TRY IT -
Starting at the line that contains "Task: Toggle the To reconsider legend swatch", write out every line through the last one in the records below, word for word. Leave out any pictures.
==== INFORMATION SHOWN
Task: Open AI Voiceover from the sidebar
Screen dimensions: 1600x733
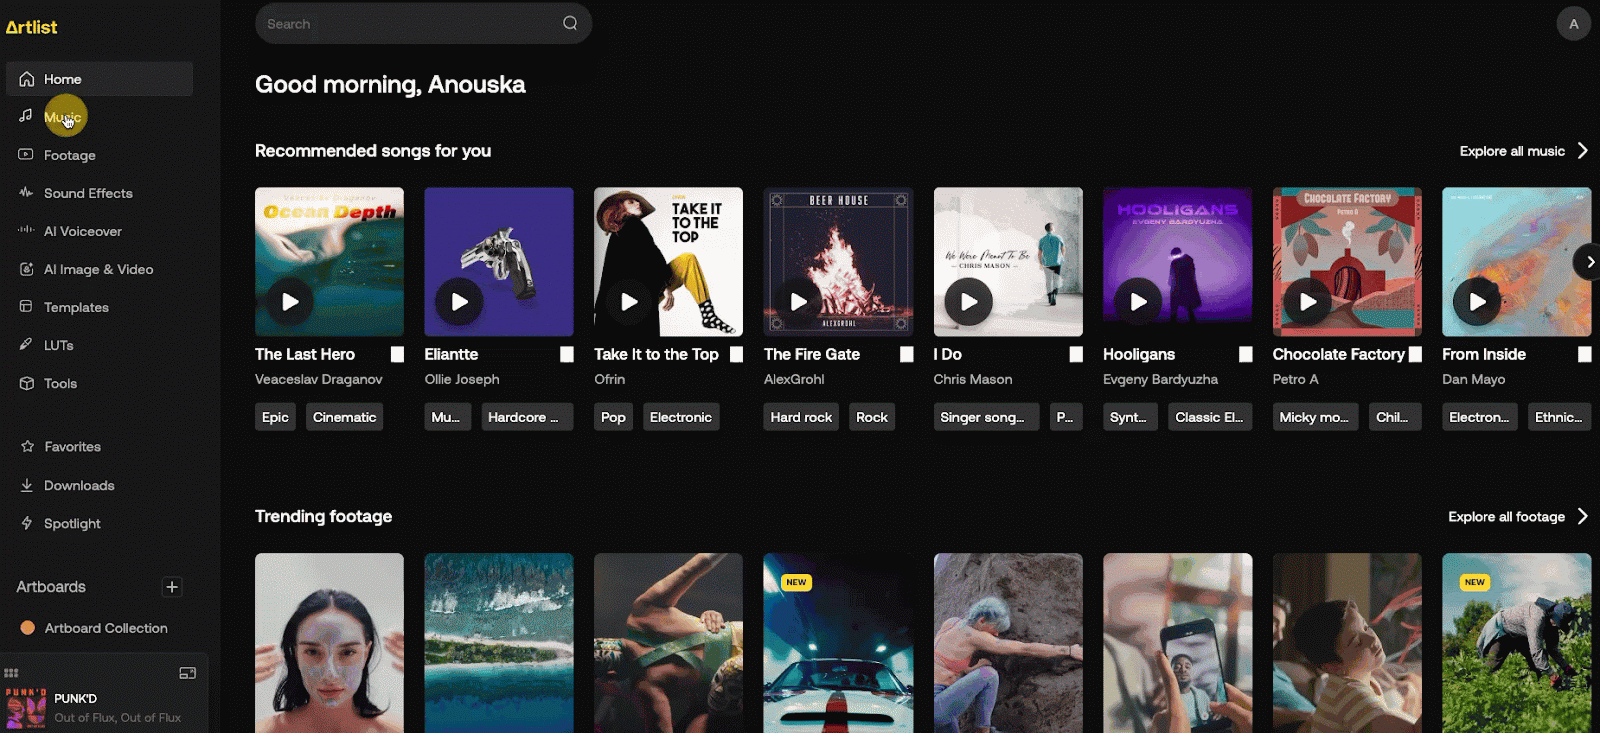Action: tap(82, 231)
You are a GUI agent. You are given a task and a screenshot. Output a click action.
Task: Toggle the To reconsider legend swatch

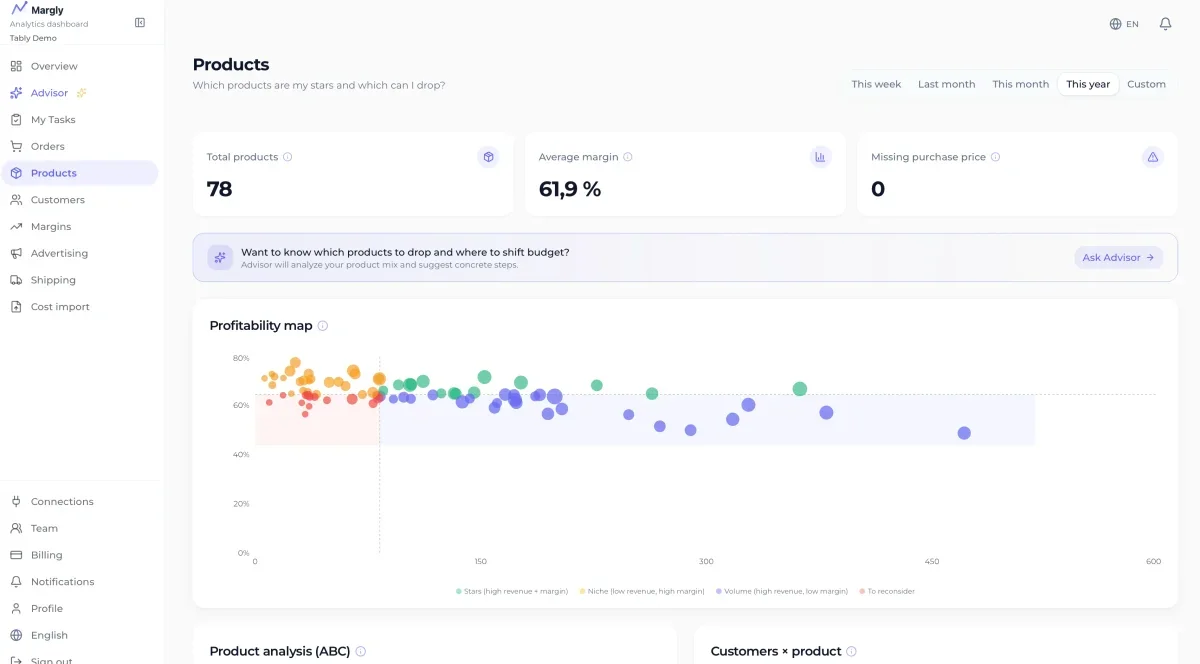pos(861,591)
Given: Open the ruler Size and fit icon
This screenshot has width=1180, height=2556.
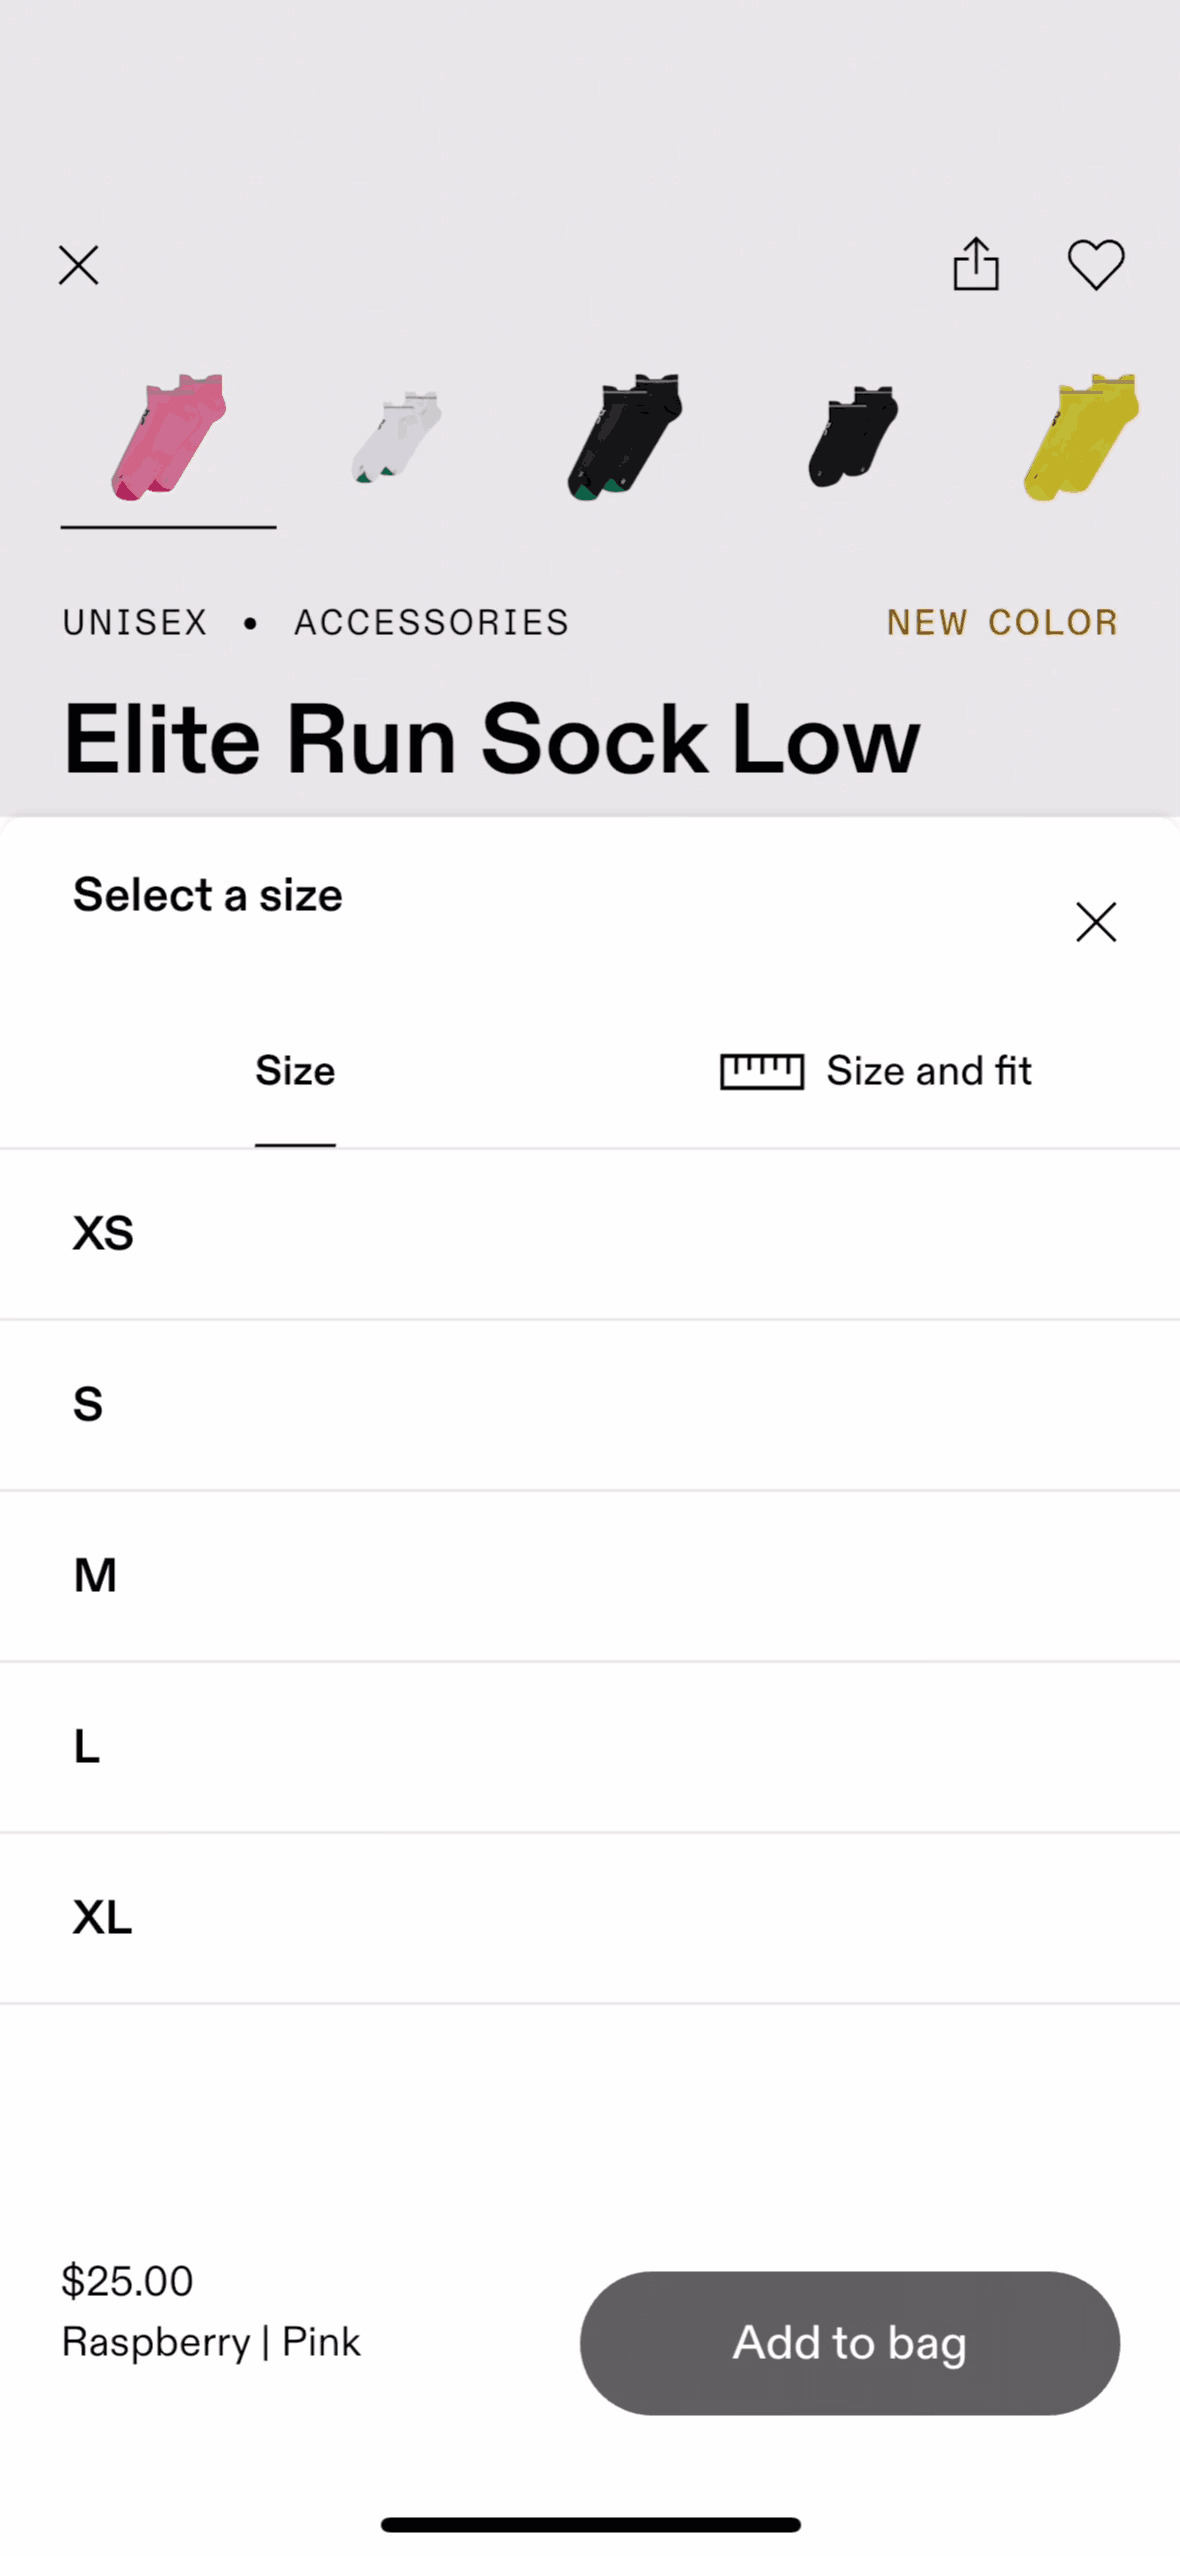Looking at the screenshot, I should [x=762, y=1071].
========
YOUR RESPONSE -
Task: Toggle the To reconsider legend swatch

pos(861,591)
Given: Open the ruler Size and fit icon
This screenshot has width=1180, height=2556.
Looking at the screenshot, I should [x=762, y=1071].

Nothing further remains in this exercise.